A palavra de todas as "vitimas" de Morro da Pedra foi firme e coerente: não foram abusadas.

A promotora não acredita nelas.

A palavra d'O Moleque que Mente® e da outra testemunha do orfanato, uma moça com deficiência mental (que aqui chamaremos de "Cisne"), são inconsistentes uma com outra, e brigam com os registros em papel do orfanato e outros fatos objetivos.

Mas a promotora acredita na palavra delas.

A promotora não está dando "relevância especial" à palavra da vítima. Está dando "relevância especial" a quem acusa, e só. E não há nada na jurisprudência que sustente esta atitude.

"Depoimento sem dano"

No caso Colina do Sol, quase todos os menores deram seus depoimentos através do projeto "Depoimento sem Dano" no Fórum Central de Porto Alegre. Neste sistema, as crianças falam numa sala separada, as perguntas passadas com ponto eletrônico para um psicólogo, chamado de "Técnico Facilitador".
··········
• [Tarefas propostas]
(1) No trecho sobre os depoimentos, que nome recebe o psicólogo que recebe as perguntas por ponto eletrônico no caso Colina do Sol?
(2) Continue o trecho sobre os depoimentos a partir da última frase apresentada.

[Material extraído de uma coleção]
··········
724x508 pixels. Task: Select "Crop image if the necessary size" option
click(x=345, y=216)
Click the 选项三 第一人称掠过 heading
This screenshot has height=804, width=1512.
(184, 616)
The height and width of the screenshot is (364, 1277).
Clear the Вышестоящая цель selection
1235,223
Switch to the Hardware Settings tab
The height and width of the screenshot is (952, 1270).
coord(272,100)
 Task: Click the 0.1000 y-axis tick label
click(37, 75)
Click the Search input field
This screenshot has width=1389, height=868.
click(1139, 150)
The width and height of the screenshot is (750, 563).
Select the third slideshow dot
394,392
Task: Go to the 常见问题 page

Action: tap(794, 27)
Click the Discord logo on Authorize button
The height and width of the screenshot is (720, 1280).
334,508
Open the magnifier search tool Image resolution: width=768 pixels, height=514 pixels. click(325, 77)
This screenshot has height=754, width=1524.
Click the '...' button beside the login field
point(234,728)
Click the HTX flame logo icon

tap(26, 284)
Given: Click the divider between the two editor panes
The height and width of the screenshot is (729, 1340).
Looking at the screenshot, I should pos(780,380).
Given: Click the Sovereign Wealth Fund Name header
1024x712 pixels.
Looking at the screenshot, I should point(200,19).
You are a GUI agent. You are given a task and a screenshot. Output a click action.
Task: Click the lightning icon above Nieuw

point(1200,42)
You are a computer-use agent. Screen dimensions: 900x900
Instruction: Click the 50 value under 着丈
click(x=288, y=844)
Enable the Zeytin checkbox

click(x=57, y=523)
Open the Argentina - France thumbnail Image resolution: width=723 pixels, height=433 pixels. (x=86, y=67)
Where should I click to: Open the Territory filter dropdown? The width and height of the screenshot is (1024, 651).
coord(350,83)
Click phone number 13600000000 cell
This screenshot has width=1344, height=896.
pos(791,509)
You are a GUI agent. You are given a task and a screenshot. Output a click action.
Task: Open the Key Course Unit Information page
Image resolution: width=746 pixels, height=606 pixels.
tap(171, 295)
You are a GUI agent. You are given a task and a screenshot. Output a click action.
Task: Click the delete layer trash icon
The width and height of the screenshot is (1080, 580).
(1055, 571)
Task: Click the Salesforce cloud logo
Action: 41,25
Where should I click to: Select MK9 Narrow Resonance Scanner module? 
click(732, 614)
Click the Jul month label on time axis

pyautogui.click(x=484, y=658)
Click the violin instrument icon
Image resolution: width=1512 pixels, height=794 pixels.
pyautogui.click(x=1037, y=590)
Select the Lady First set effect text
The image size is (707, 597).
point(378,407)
··········
• [Conjunto de respostas]
(1) Ele é chamado de "Técnico Facilitador".

(2)
AO sistema tem suas vantagens. O depoimento é gravado, o qual seria útil para futuros estudantes deste caso. E protege as crianças, como pode ser visto no interrogatório do único menor ouvido na sala de audiência em Taquara. Este foi tratado com cortesia pelos advogados dos acusados, mas reduzido aos prantos pela promotora Dra. Natália Calgiari, ao ponto que o avô do menino ameaçou retirar-lo da sala.

O depoimento sem dano não protege de tudo, como foi o caso de um menor interrogado neste sistema. Seu depoimento talvez foi sem dano, mas Dra. Natália perguntou para seus parentes e vizinhos, na Sala de Juri do Fórum de Taquara, se não achavam o menor "gays".

Mas que sistema poderia proteger menores de uma promotora destas?

Apesar da isolação dos acusados na hora de depoimento, os menores precisavam entrar na sala de audiência para assinar o termo da audiência. Os de Morro da Pedra aproveitaram para dar abraços em Fritz e Barbara, os acusados.

Intermediários da verdade

A jornalista americana Dorothy Rabinowitz ganhou o prêmio Pulitzer com suas colunas, inclusive as juntadas no livro "No Crueler Tyrannies: Accusation, False Witness, and other terrors of our times", sobre casos específicos da onda de falsas acusações de "redes de pedofilia" nos Estados Unidos.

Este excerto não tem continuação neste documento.